In financial news, the CEO of Wells Fargo was grilled by lawmakers on Capitol Hill on Thursday over a scandal that saw thousands of employees use private customer information to create 2 million fake accounts in order to meet sales targets. CEO John Stumpf apologized to the House Financial Services Committee and said his bank will eliminate sales quotas for employees beginning on October 1. Earlier this week, the bank took back $41 million in stock awarded to Stumpf. That did little to appease lawmakers, including New York Democratic Representative Carolyn Maloney, who noted Stumpf sold $13 million worth of Wells Fargo stock in 2013.
Rep. Carolyn Maloney: "So my question is: Did you dump $13 million of Wells Fargo stock, which you did through your family trust, right after you found out that your bank had been fraudulently opening hundreds of thousands of scam accounts, ripping off your customers?"

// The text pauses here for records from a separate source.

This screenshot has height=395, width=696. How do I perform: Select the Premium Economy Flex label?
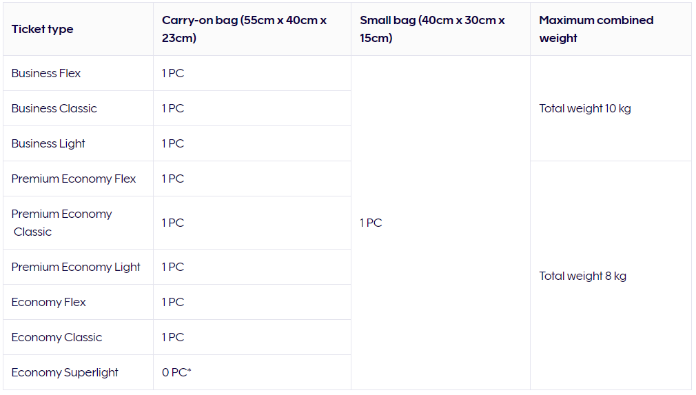[x=74, y=179]
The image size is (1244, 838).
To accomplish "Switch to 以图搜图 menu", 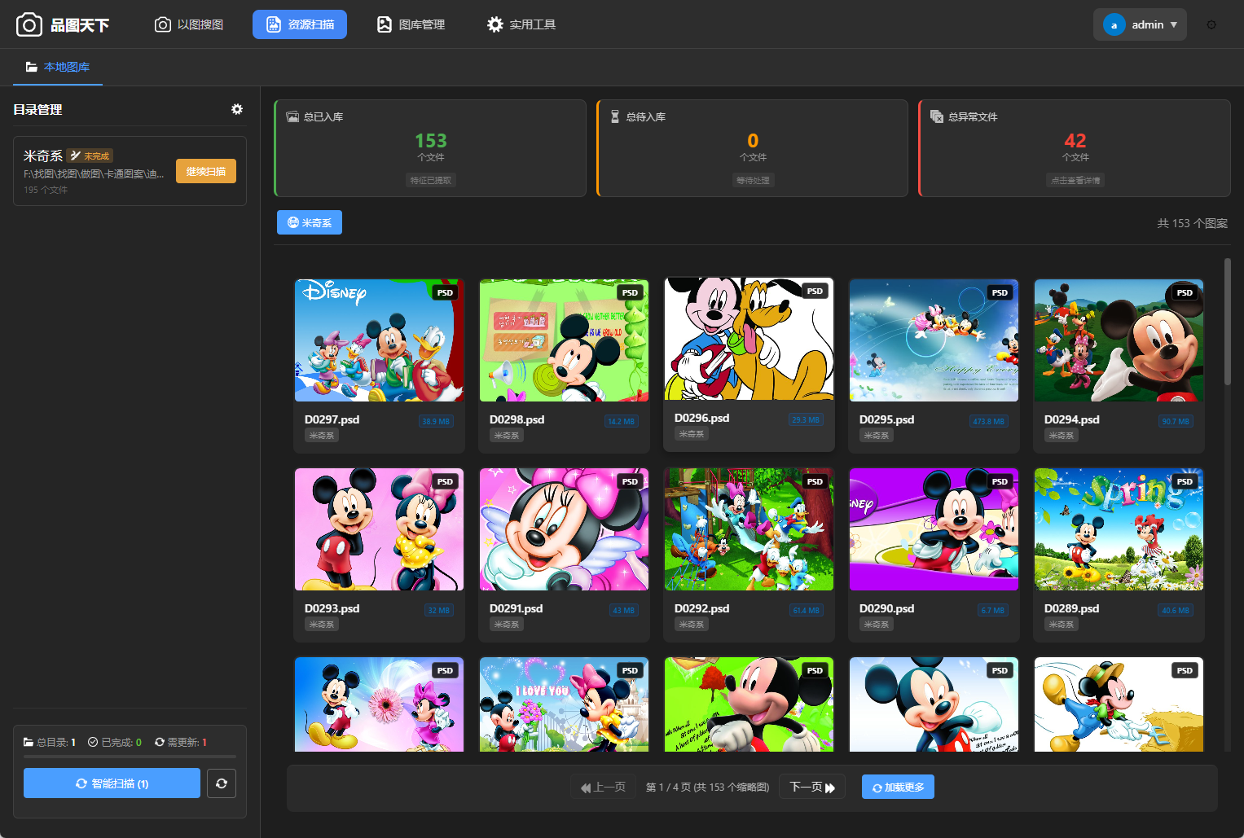I will [189, 25].
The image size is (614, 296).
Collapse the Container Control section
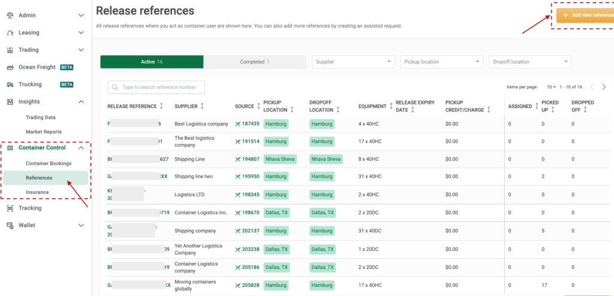pos(81,148)
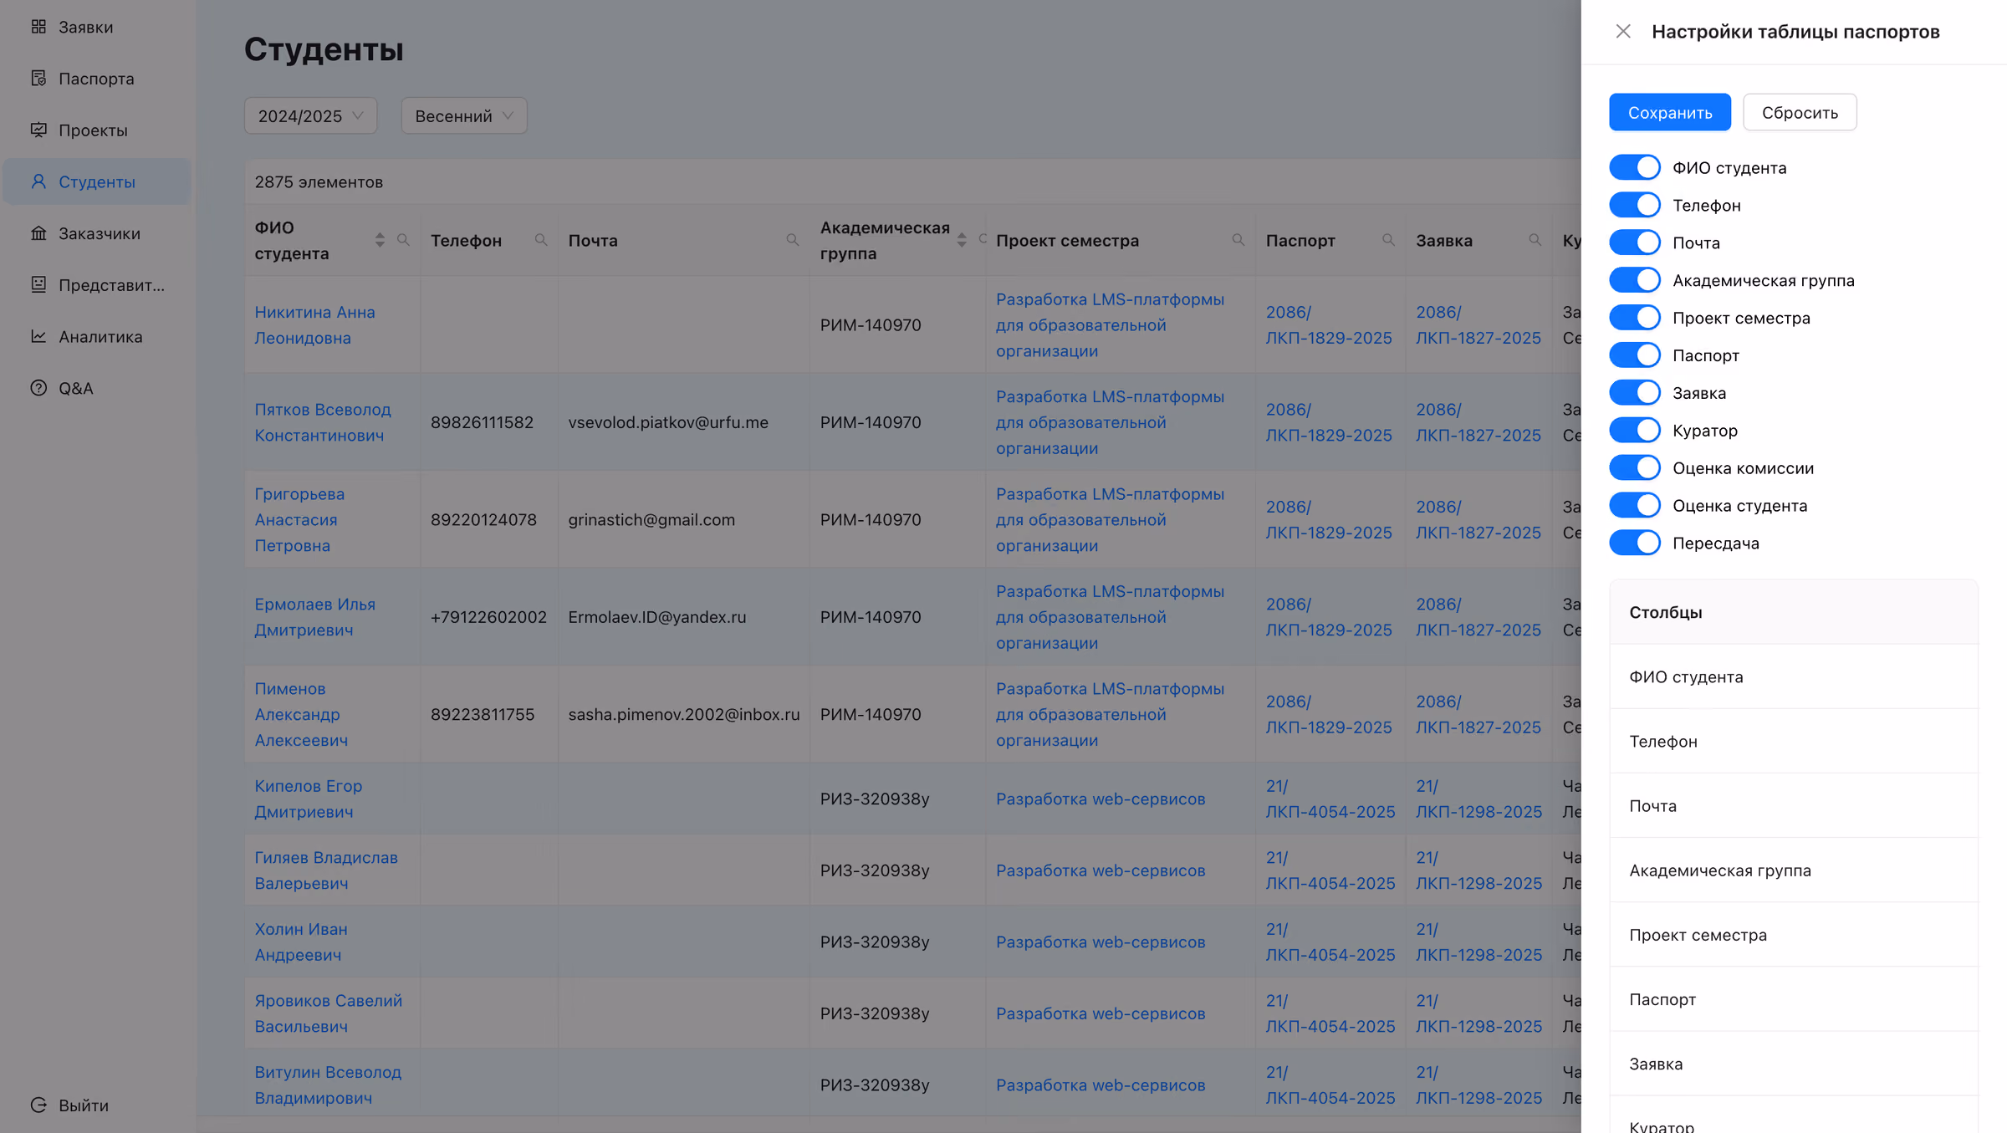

John Stumpf: "I sold those shares, and I sold them with proper approvals with no view about anything that was going on with sales practices or anything else."

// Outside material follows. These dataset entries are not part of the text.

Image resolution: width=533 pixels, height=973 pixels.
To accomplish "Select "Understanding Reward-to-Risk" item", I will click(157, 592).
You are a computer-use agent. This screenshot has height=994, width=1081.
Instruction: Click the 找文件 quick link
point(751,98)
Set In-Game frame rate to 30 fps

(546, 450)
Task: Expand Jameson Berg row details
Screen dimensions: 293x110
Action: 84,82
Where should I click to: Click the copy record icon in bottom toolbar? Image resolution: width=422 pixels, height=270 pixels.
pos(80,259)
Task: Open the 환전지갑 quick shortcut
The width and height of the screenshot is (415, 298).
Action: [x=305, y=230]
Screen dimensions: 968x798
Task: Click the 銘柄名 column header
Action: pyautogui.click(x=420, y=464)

Earlier this month, Stumpf appeared before the Senate Banking Committee, where Massachusetts Democrat Elizabeth Warren accused him of "gutless leadership" and said he should be criminally investigated.

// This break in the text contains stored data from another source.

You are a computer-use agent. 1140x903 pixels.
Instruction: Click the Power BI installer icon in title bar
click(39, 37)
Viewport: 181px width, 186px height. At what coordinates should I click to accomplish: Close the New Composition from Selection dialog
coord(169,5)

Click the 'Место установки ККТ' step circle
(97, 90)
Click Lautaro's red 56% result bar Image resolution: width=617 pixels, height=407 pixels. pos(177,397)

In news from the campaign trail, the editorial board of USA Today has declared Republican nominee Donald Trump unfit for the presidency. It’s the first time in its history that the country’s highest-circulation newspaper has taken sides in a presidential race. This is USA Today editorial page editor Bill Sternberg.
Bill Sternberg: "The unanimous consensus of the board is that he lacks the temperament, the knowledge, maturity, steadiness, that America needs in its president."
The USA Today editorial board wrote of Trump, "He is erratic. ... He is ill-equipped to be commander in chief. ... He traffics in prejudice. ... His business career is checkered. ... He isn’t leveling with the American people. ... He speaks recklessly. ... He has coarsened the national dialogue. ... He is a serial liar." USA Today has not endorsed Hillary Clinton or any other candidate.
In other campaign news, Democratic nominee Hillary Clinton said Thursday that Donald Trump appeared to violate U.S. law by attempting to do business in Cuba. Clinton was referring to an investigation by Newsweek that revealed a Trump company violated the U.S. embargo against Cuba in 1998, spending at least $68,000 during a secret business trip to Havana. The investigation also reveals that Trump had knowledge of top executives working to cover up the illegal expenditures.
And in the Philippines, President Rodrigo Duterte said today he’d be happy to slaughter drug addicts just like Adolf Hitler massacred millions of Jews during the Holocaust. Duterte made the remarks during a rambling speech after returning from a trip to Vietnam.
President Rodrigo Duterte: "Hitler massacred 3 million Jews. Now, there is 3 million—what is it? Three million drug addicts, there are. I’d be happy to slaughter them. At least if Germany had Hitler, the Philippines would have [me]. You know, my victims, I would like to be all criminals, to finish the problem of my country and save the next generation from perdition."
A wave of extrajudicial killings in the Philippines has claimed thousands of lives since Rodrigo Duterte became president in June. Duterte vowed during his campaign to crack down on drug users just like he did as the longtime mayor of the city of Davao, where his strongman tactics prompted Human Rights Watch to call him the "death squad mayor."